Bu kavramın yara aldığı bir gerçek. Sadık olmak da çok matah bir şeymiş gibi gösteriliyor. Erol Evgin’in bu konuda bir dergide bir beyanatı vardı. Karısının ve kendisinin kelaynak kuşları gibi olduğunu söylemişti. Gerçekten de öyle. Bizler kelaynaklar gibiyiz. Koruma altına alınmalıyız. İşimizi doğru dürüst yapıyoruz. Şayet başarı diye bir kıstas varsa her gün onun üzerine koyuyoruz. Bu arada nikahlı karımızı çok seviyoruz. Nikahlı karınızı sevmek bir sıfat oldu artık. Çevrenize bakın Mutlu bir çift varmı? Sanat dünyasında Erol ve benim dışımda kimse yok. Politik kaygılarla apar topar yapılan evliliklerden bahsetmiyorum. Bunun örneklerini görüyoruz. Herhalde siz benim ne demek isteğimi anladınız. Nafaka vermeye gerek duymadan beraber yaşadığımız karılarımız ve çocuklarımızla biz korunma altına alınması gereken insanlarız. Adam gibi yaşıyoruz. Aynı şeyi Zülfü Livaneli de bir söyleşide söylemiş. Bizler Mohikanlar’ın sonuncusu gibi olduk artık.
 


Çok önemli bir kavram. Çekicilikle çok ilgili. Bu olay göz zinası düzeyinde ise ben çok da karşı değilim. Güzellikler varsa ve ortaya konuluyorsa bakılabilir. Bu kimseye zarar vermiyor. Bu gözleri Allah bize bakalım diye vermiş. O güzellikleri de Allah yaratıyor zaten. Göz kapağı da koymuş ama gözlerinizi kapatın anlamına gelmiyor. Cinselliği salt bedensel temas olarak düşünüyorsanız bu biraz kişisel yargılarla orantılı. Benim öyle bir spora merakım yok. Benim spor olsun diye, her gece bir başka güzel hatunla sağda solda görüneyim diye bir sıkıntım yok. Böyle durumlarda bazı değerleri vardır insanların. Manevi değerlerini sarsması lazım. Eğer bunları sarsabilecek kadar alt yapı zayıfsa, o adamın ciddi sorunları vardır. Eğer sarsabilecek kadar önemli üçüncü bir şahıs karşınıza gelirse o bir tecellidir. İnsan da kendi kendine muhasebesini yapar. Bu durumda neyi kazanıp, neyi kaybedeceğini düşünür. Düşerse de ağlamaz.
 


Artık erkek haklarına gelsek ne olur?
 


Bakın beni yıllarca antifeminist gösterdiler. İnsan haklarına gelelim diyorum ben.

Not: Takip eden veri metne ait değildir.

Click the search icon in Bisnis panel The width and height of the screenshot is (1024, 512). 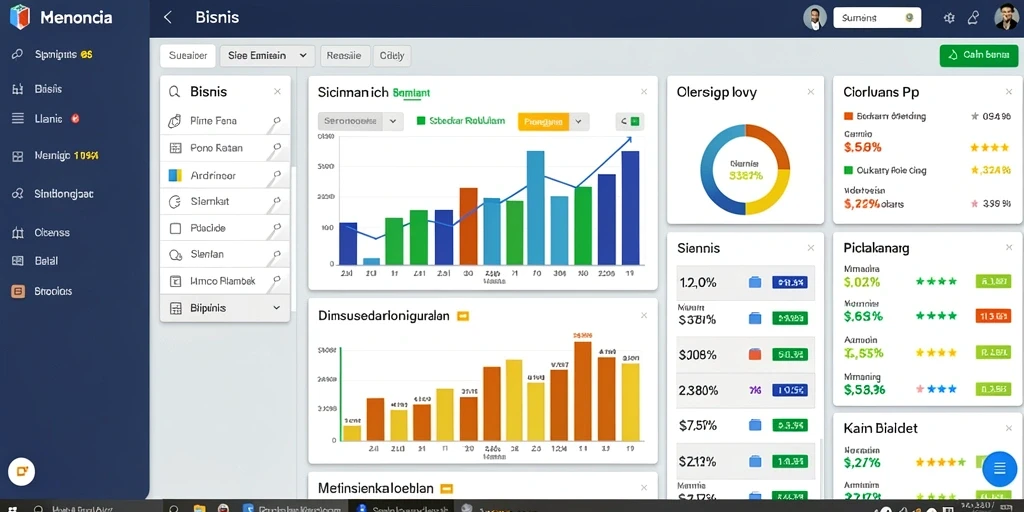click(174, 92)
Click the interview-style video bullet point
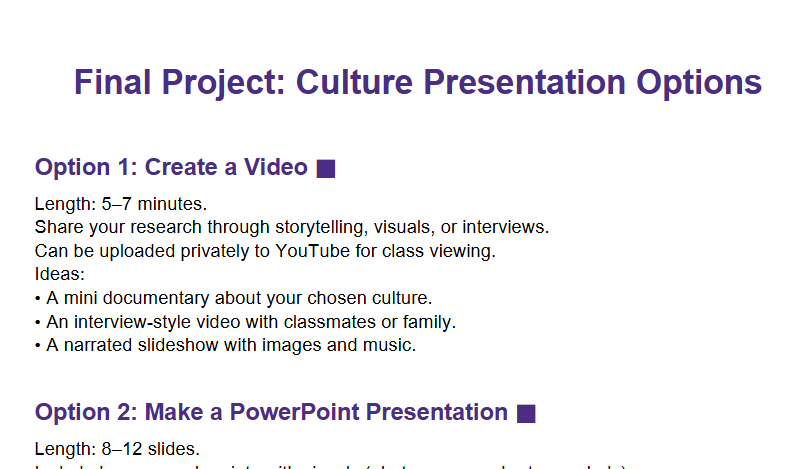This screenshot has height=469, width=810. (x=244, y=322)
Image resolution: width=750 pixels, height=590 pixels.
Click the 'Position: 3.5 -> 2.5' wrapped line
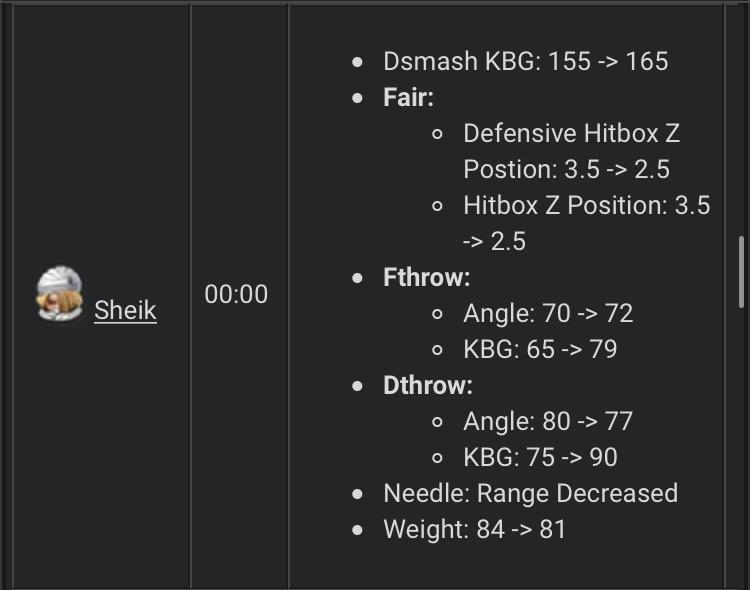[566, 170]
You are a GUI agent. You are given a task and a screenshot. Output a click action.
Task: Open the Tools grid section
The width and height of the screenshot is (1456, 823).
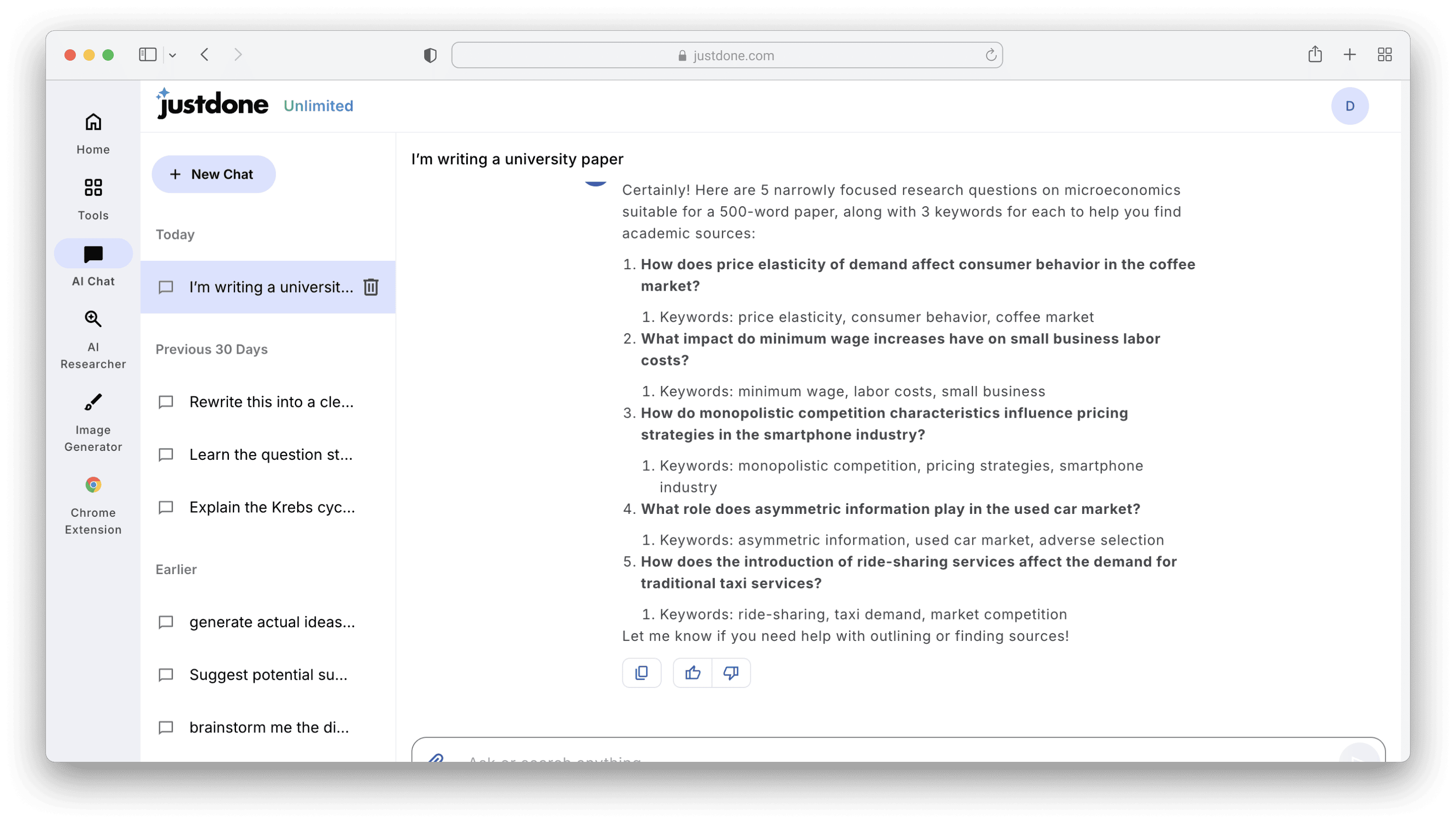coord(93,199)

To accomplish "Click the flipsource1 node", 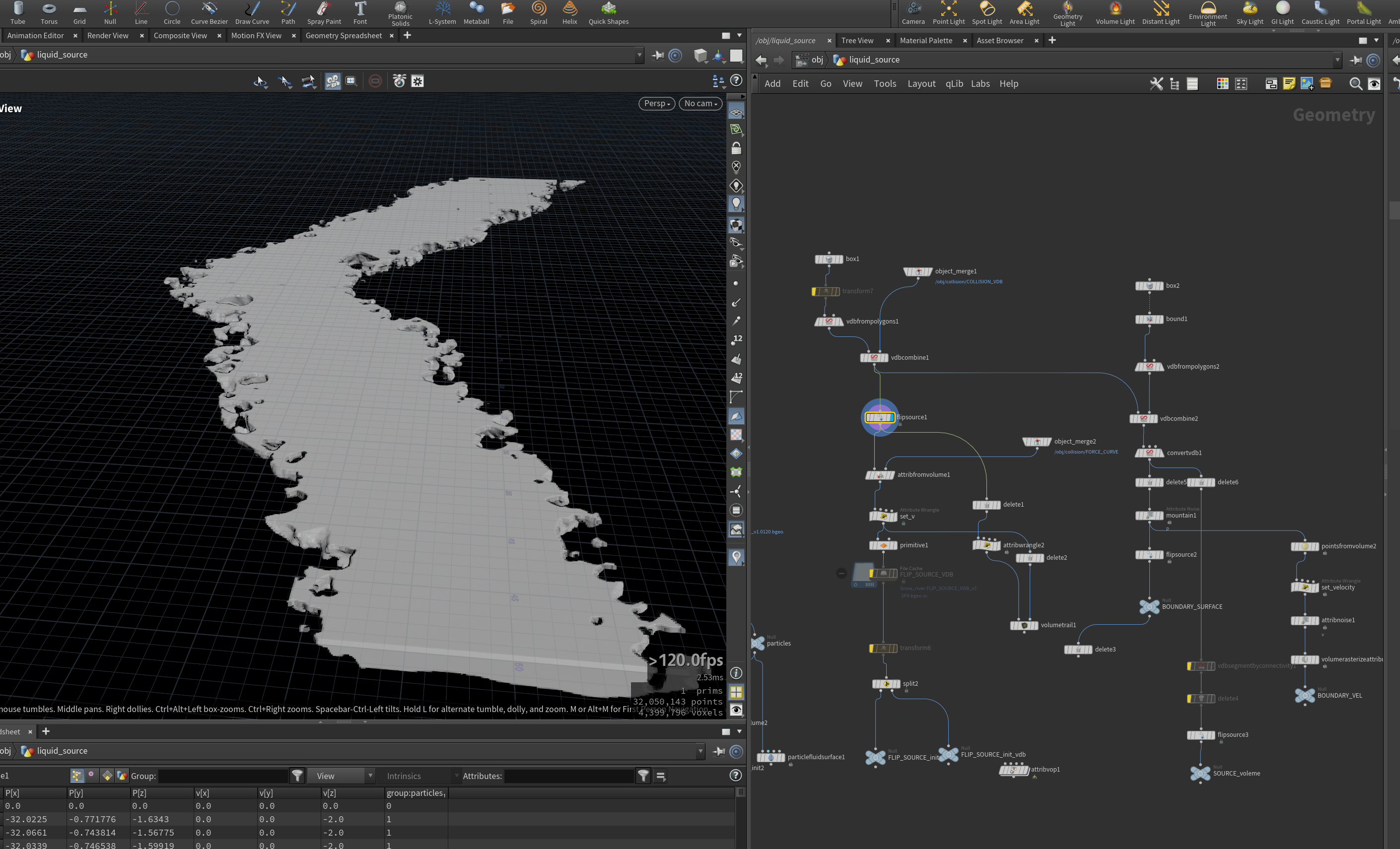I will [880, 417].
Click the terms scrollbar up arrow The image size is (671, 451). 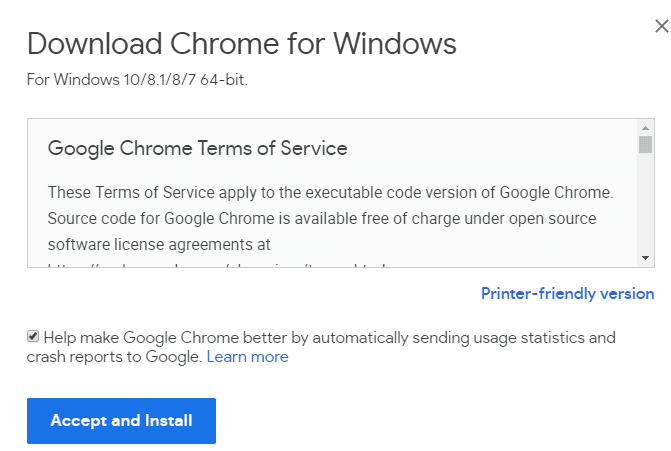tap(646, 128)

Tabii ki kadın doğuştan haklı. Kadın doğuran bir varlıktır, haklı olun odur. Ama bu cevap sizin için fazla romantik olabilir.
 


Benim cevabım da bu üzgünüm. Kadın hakları denilerek ortaya çıkınca da üzülüyorum. Kadın beni doğurma hakkına sahip bir varlık. Özet bakışım bu. Kocasından dayak yiyen kadını ortaya çıkarırsanız, Hıbır’daki bir karikatürlerde olduğu gibi kocasının ayağını yıkayan kadınları ortaya çıkarırsanız; bu insanlıkla ilgili bir sorun derim. İnsanlıktan nasibini alamayanların ortaya koyduğu fiiller. Bunun neresini tartışacağız. İnsanlık dışı bir uygulama bu. Kalkıp bu konuda ne düşünüyorsunuz dendiği zaman ağrıma gidiyor. İşin kötüsü televizyonlardaki programlarda böyle insanlar ekrana getiriliyor. Kadınım değil mi, döverim de severim diyor. Bazı şeyler yavaş yavaş değişecek.